Ok- here's a question from work (I'm a systems support techie), but it's actually stumping me. An employee has the error message "Error: Cannot find Rapi.dll file". I have found that Rapi.dll is from Windows CE on a PDA she was using- but no longer has. She's was synchronizing her PDA with her Win98 machine (which is the one getting the error) using a program called Activesync. I reinstalled activesync then uninstalled it- hoping that would get rid of the problem, but to no prevail. Next thing I'm tempted to do is a search in the registry for Rapi.dll and just delete whatever it brings up in hope that it won't search for it anymore. Anybody have any better ideas?


----------



## LarryCore (Aug 26, 1999)

When is this error occuring? At boot up?

Have you run MSCONFIG and turned off all startup items?


----------



## Sagen (Feb 15, 1999)

The message displays at boot up and I've already run MSCONFIG- I saw nothing out of the ordinary (other then the Office toolbar that eats away way too many resources)- but nothing that would effect the Rapi.dll error. Good thought though. I think when I get to work tomorrow I'm just going to run REGEDIT and do as I said in my above post. I did the same when I was having a similar error with another employee in reference to a missing NTKERN.vdx file- and it worked. Hopefully I'll have the same luck. If you have any other ideas I'd be grateful if you let me in on it!

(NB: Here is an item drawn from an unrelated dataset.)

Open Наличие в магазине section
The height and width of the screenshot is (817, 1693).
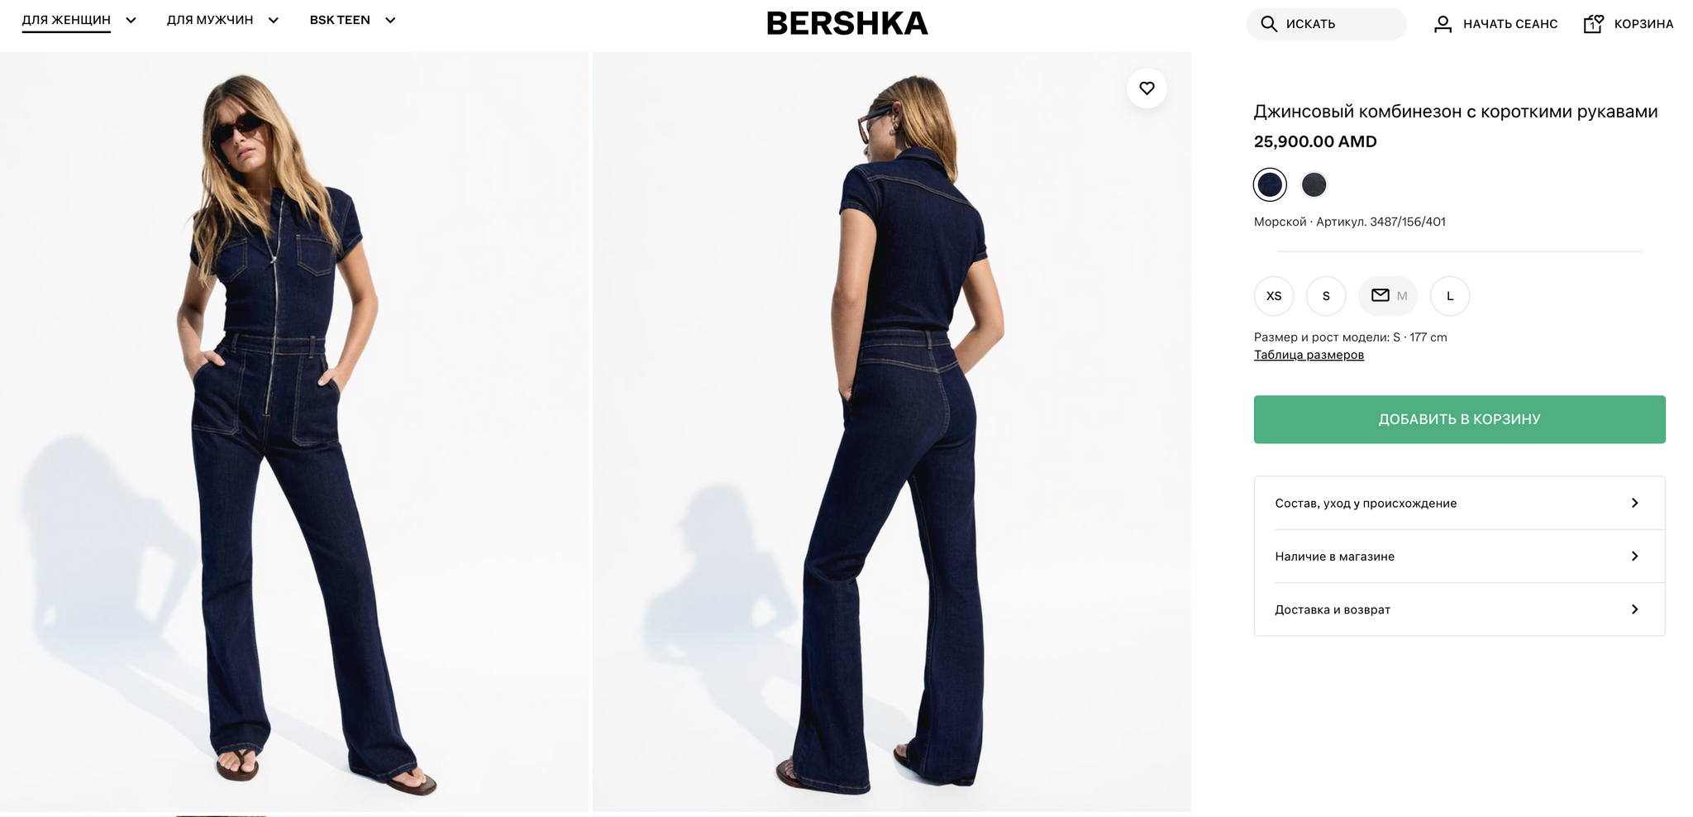(1459, 557)
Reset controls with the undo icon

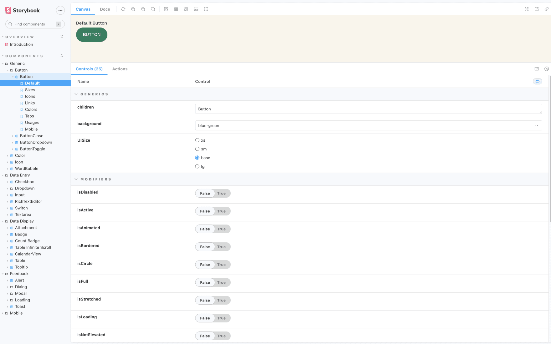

I really appreciate your post, Larry!









[This message has been edited by Sagen (edited 02-29-2000).]


----------



## phobiussno (Nov 21, 1999)

I'd say you are probably correct in searching for the reference in the Registry...and editing/deleting that reference...I would write down the particulars just in case when you find it, but otherwise go for it...you should have backups of the reg...BOL


----------